Saved data entries
----

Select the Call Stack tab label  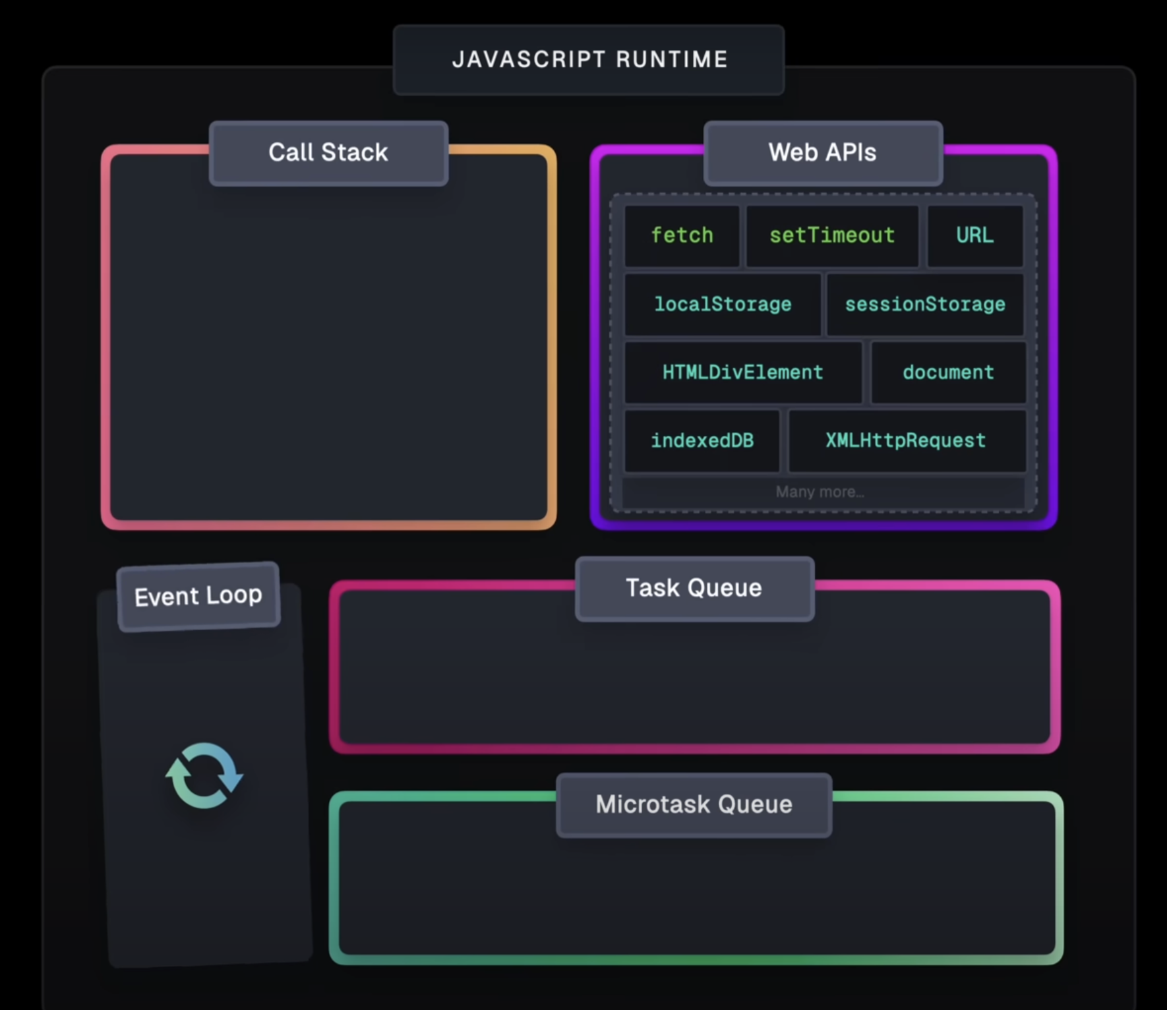(328, 152)
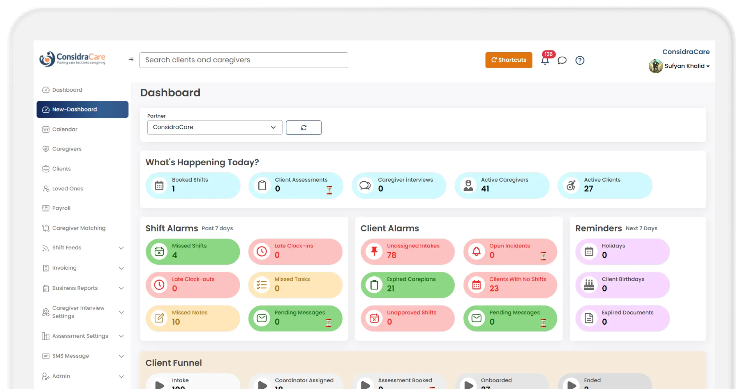Viewport: 742px width, 389px height.
Task: Click the Client Birthdays cake icon
Action: pos(589,285)
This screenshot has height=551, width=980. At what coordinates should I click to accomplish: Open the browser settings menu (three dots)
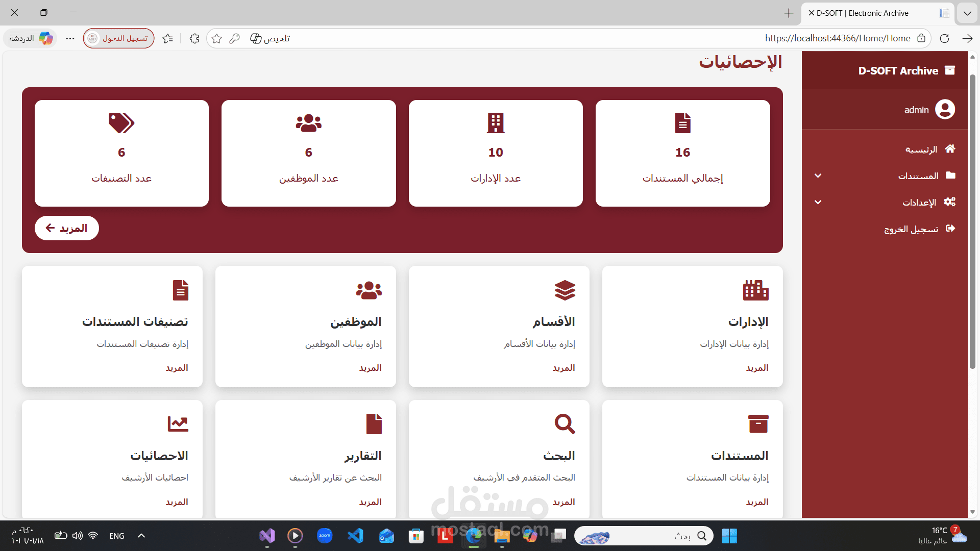coord(70,38)
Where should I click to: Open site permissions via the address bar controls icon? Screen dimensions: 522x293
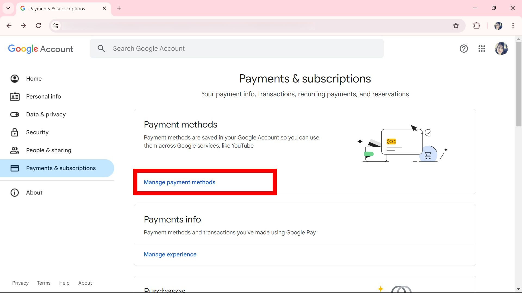[56, 26]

----

(What needs to be done):
Please restate word for word each line from the one containing "Where should I" to the end of the data above, without the pictures.

(Response below):
Where should I click to: Open site permissions via the address bar controls icon? Screen dimensions: 522x293
[56, 26]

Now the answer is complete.